When will Travis County District Attorney Margaret Moore make a decision on the fate of Rosa Jimenez? This was the question on everyone's lips at the screening and panel discussion of Mi Vida Dentro, Lucía Gajá's documentary telling Jimenez's story, held on Feb. 12 at the Mueller Alamo Drafthouse. Jimenez has served 17 years of a 99-year sentence for the murder of a toddler, but her guilt has long been doubted. Late last year, a federal judge ordered the D.A.'s Office to either retry or release Jimenez by Feb. 25.
Attendance at the screening – organized by Kathy Mitchell of Just Liberty, with help from the Justice Collaborative, Austin Justice Coalition, Workers Defense Action Fund, and Austin Community Law Center – showed that Jimenez's case is striking a nerve. Attorney Sara Brown, who has represented Jimenez since 2012, urged the audience to contact the D.A. "The public outcry is the reason why these reviews are going on in the District Attorney's Office," she said. "All of that support has made a difference."

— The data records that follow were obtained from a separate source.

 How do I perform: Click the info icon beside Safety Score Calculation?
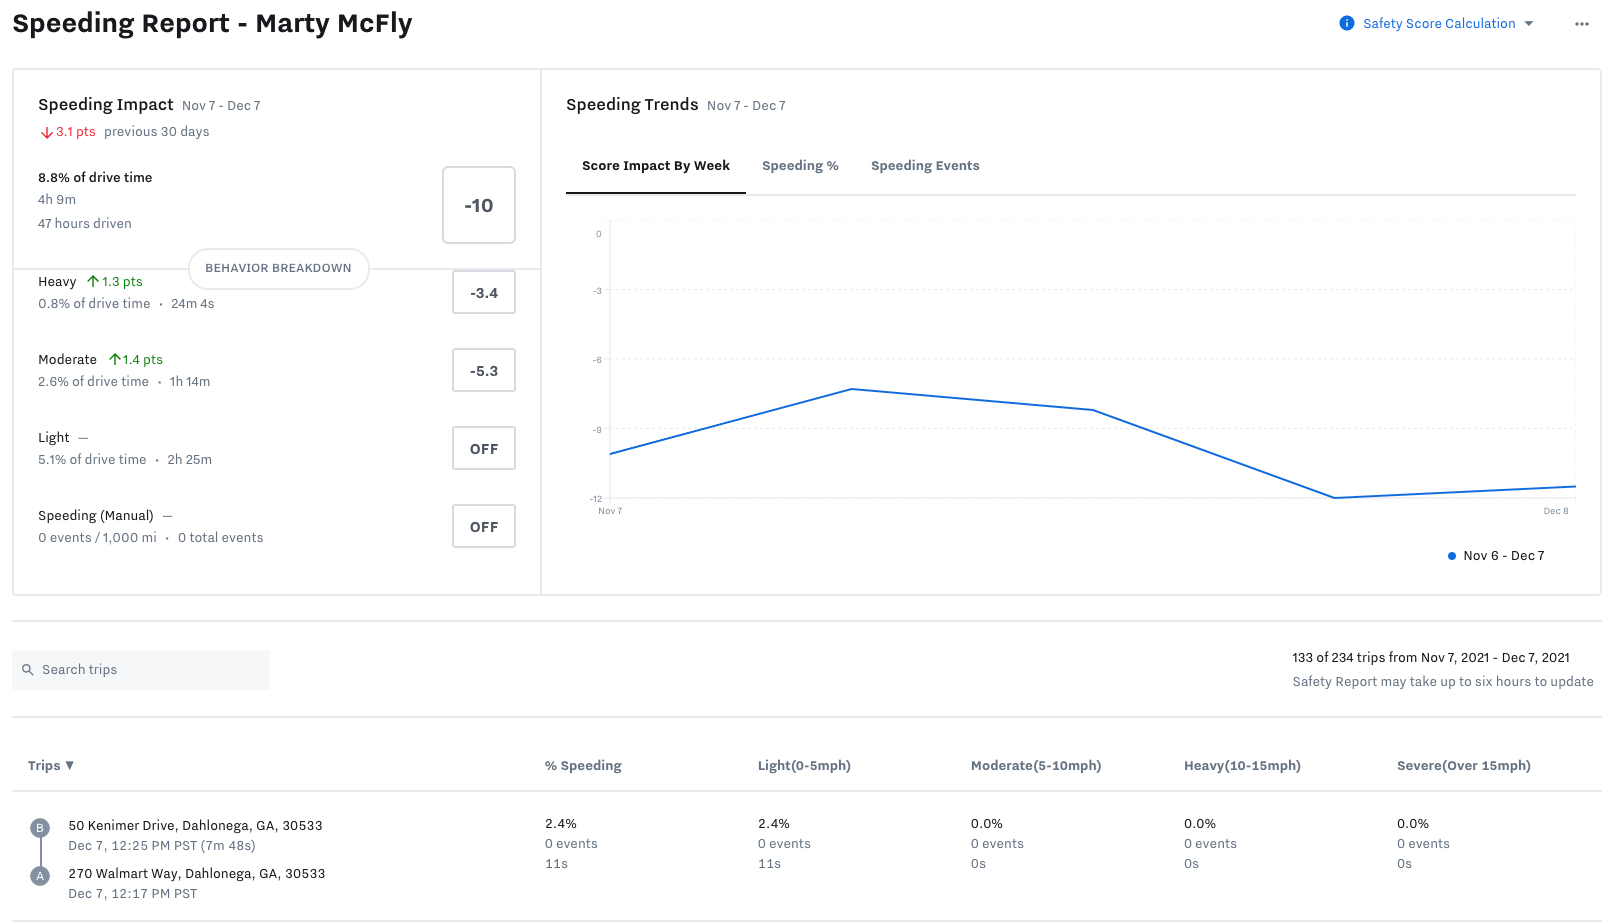pos(1346,24)
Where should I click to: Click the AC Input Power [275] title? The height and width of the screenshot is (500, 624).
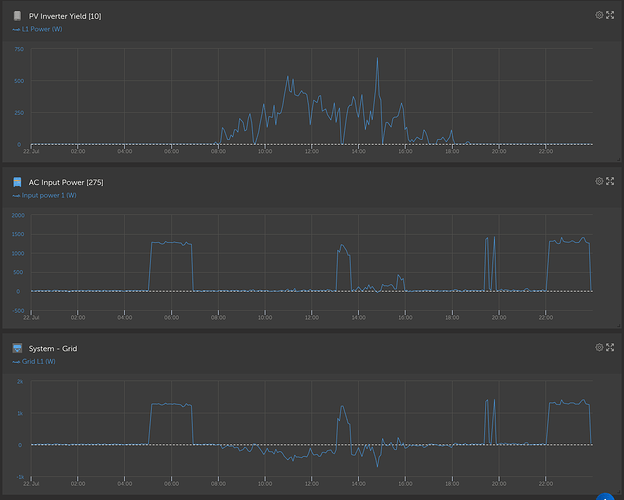point(66,182)
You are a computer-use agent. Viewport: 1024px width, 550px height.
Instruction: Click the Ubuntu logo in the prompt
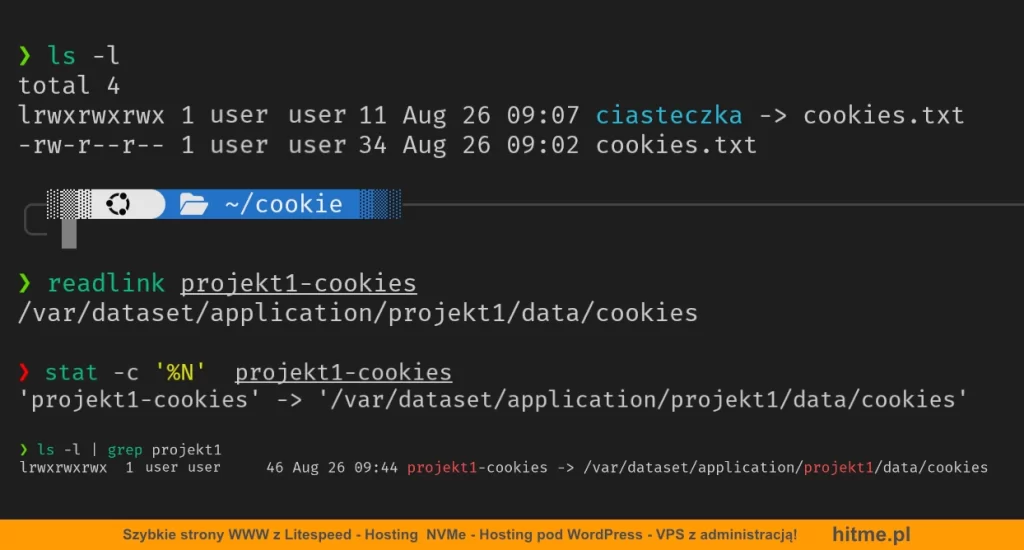tap(119, 205)
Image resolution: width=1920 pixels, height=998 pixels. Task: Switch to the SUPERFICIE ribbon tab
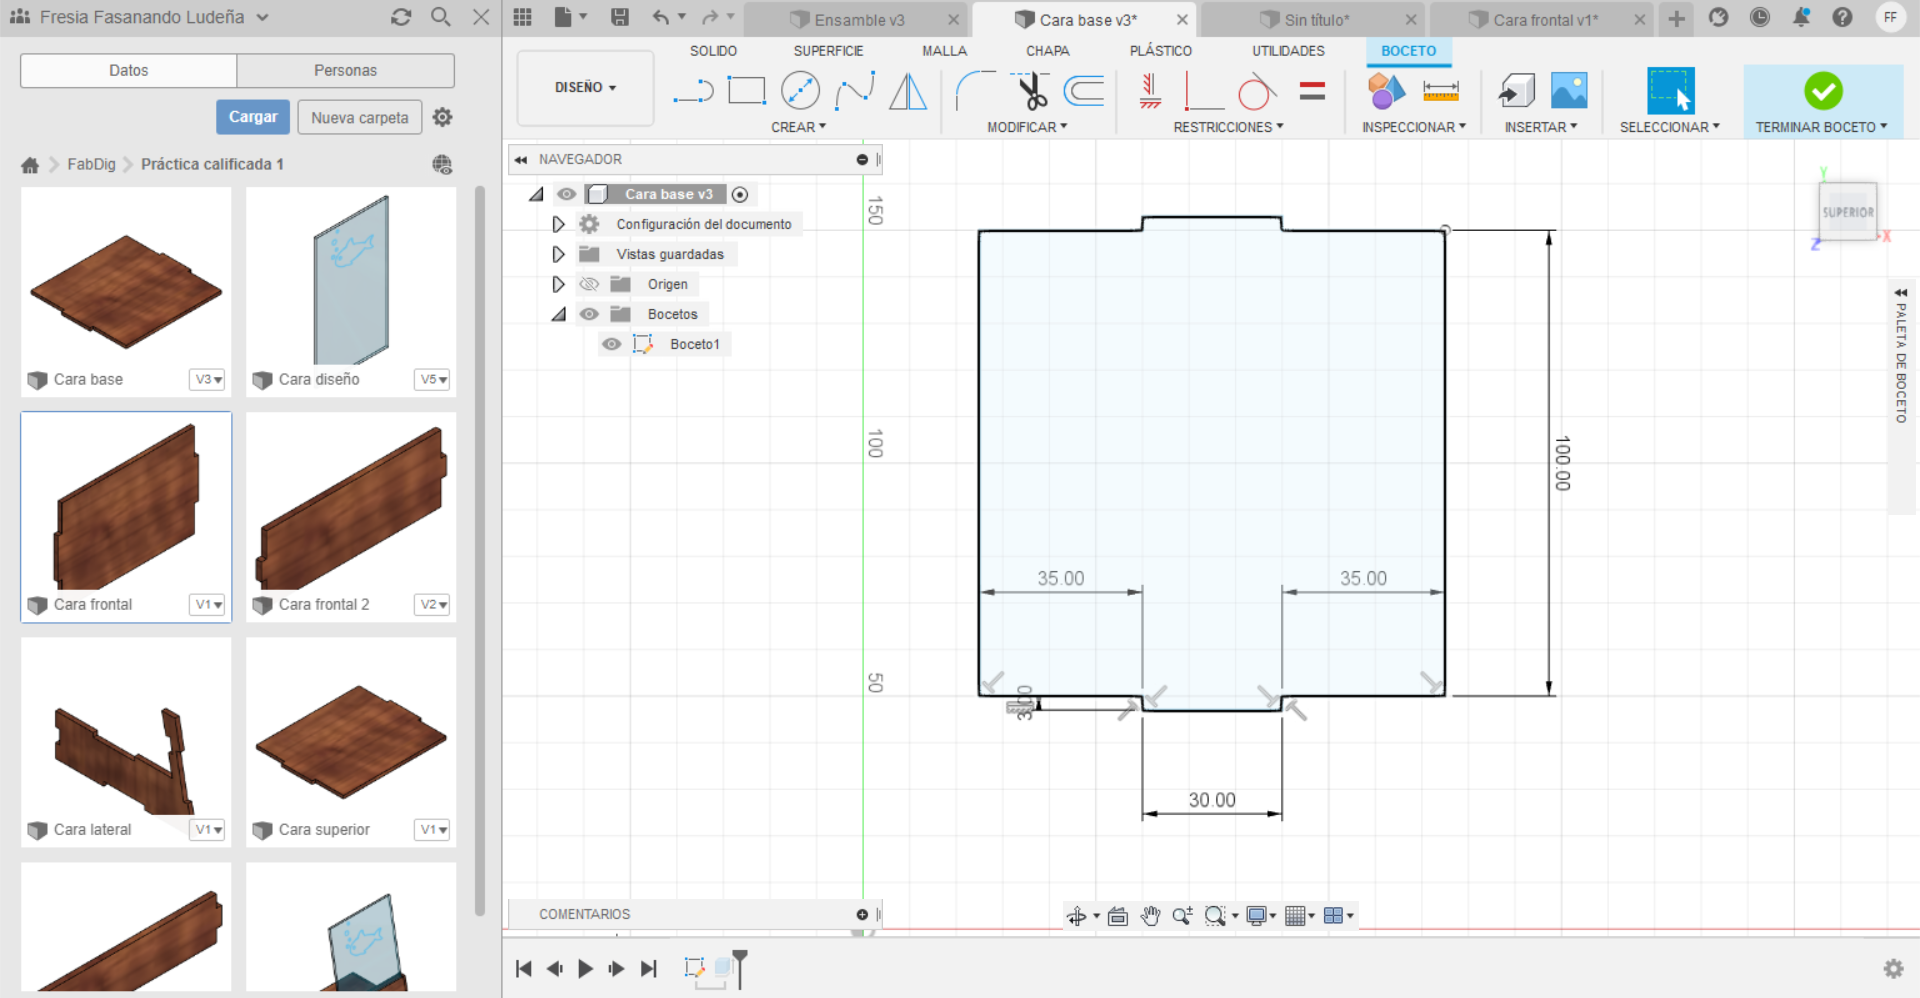827,51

Jimenez was a 20-year-old undocumented immigrant when she was accused in 2003 of suffocating 21-month-old Bryan Gutierrez, a child in her care, by cramming a wad of paper towels down his throat. Prosecutors had no witnesses and no clear motive; instead, they presented experts who swore the child could not have swallowed the paper towels on his own. Jimenez's court-appointed attorney couldn't raise the money necessary to effectively counter the state's argument. Jimenez was convicted on the expert testimony and little else. She has protested her innocence ever since.
In 2010 the Innocence Project took the case and brought experts of their own, who testified that children do get large objects stuck in their throats and that the toddler's death was likely a tragic accident. A judge agreed and ordered a new trial. That order was reversed in 2012, but renewed in 2019 when U.S. District Judge Lee Yeakel laid down the Feb. 25 deadline. In the years that her case has traveled through the appeals process, Jimenez has developed stage 4 kidney disease. Her Innocence Project attorney, Vanessa Potkin, says she will need dialysis and, eventually, a kidney transplant to stay alive but will never be able to get on a transplant list while in prison. Nonetheless, in January, representatives of the Texas Attorney General's office, in consultation with Moore, asked the U.S. Fifth Circuit Court of Appeals to keep Jimenez incarcerated indefinitely. The 5CA agreed.
Potkin said Moore's decision on a retrial will likely determine whether the A.G. tries to keep Jimenez in prison. "What we heard from the Attorney General's office is they will take their cues from the district attorney," she said. For her part, Moore recently expressed confidence in Jimenez's trial jury, telling the online publication The Appeal that Jimenez's guilt was "resolved by the twelve men and women who actually saw all the evidence and heard opinion testimony. Everything after that is opinion by people who were not in that courtroom."
Mitchell isn't impressed by that logic. "Yes, the original jury heard 'opinion testimony,'" she said. "They just didn't hear the testimony that led four judges to agree she is probably innocent. So those twelve jurors didn't consider all the evidence."